Evaluators Input Arguments
ReferenceOutputPair
| Attributes | |
|---|---|
| reference | The str expected output of your LLM App. It typically is a high-quality ground truth value that is used by an evaluator to assess the quality of the output. This is ideally annotated by a human. |
| output | The str output answer of your LLM App. |
| contexts | A list of ContextChunk representing all the segments or pieces of information provided to an LLM to give the model sufficient context to understand and respond accurately to a query. |
QueryReferenceOutputTriplet
| Attributes | |
|---|---|
| query | The str input query to your LLM App. |
| reference | The str expected output of your LLM App. It typically is a high-quality ground truth value that is used by an evaluator to assess the quality of the output. This is ideally annotated by a human. |
| output | The str output answer of your LLM App. |
| contexts | A list of ContextChunk representing all the segments or pieces of information provided to an LLM to give the model sufficient context to understand and respond accurately to a query. |
QueryReferenceContextsTriplet
| Attributes | |
|---|---|
| query | The str input query to your LLM App. |
| reference | The str expected output of your LLM App. It typically is a high-quality ground truth value that is used by an evaluator to assess the quality of the output. This is ideally annotated by a human. |
| contexts | A list of ContextChunk representing all the segments or pieces of information provided to an LLM to give the model sufficient context to understand and respond accurately to a query. |
ReferenceOutputWeightsTriplet
| Attributes | |
|---|---|
| reference | A dict expected output of your LLM App. It typically is a high-quality ground truth value that is used by an evaluator to assess the quality of the output. This is ideally annotated by a human. |
| output | A dic output answer of your LLM App. |
| weights | A dict mapping keys to their respective weights, indicating the importance of each key in the evaluation. Default weight is 1.0 if not provided. Weights must be in the interval [0.0,1.0] or a ValueError is raised.
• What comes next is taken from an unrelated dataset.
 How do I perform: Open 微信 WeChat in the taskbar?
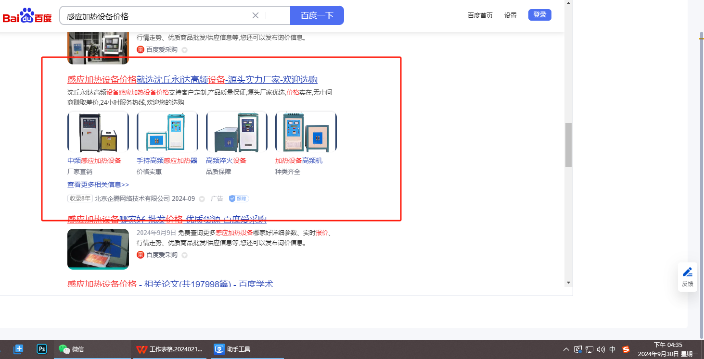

If the key represents a nested dic object, its weight is automatically computed recursively as the sum of the weights of its nested keys. |
| contexts | A list of ContextChunk representing all the segments or pieces of information provided to an LLM to give the model sufficient context to understand and respond accurately to a query. |
VariablesContextsPair
| Attributes | |
|---|---|
| variables | A dict[str, str] containing arbitrary input texts representing the input arguments for the Custom Evaluator prompt_template. It is mandatory to include a non-empty key-value pair with the key output, representing the generated answer to be evaluated. |
| contexts | A list of ContextChunk representing all the segments or pieces of information provided to an LLM to give the model sufficient context to understand and respond accurately to a query. |
ContextChunk
| Attributes | |
|---|---|
| document | A str segment or piece of information provided to an LLM to give the model sufficient context to understand and respond accurately to a query. |
| relevance | A float in the interval [-1,1] representing how closely a retrieved document matches a given query. This number is typically returned by a Vector Databases. |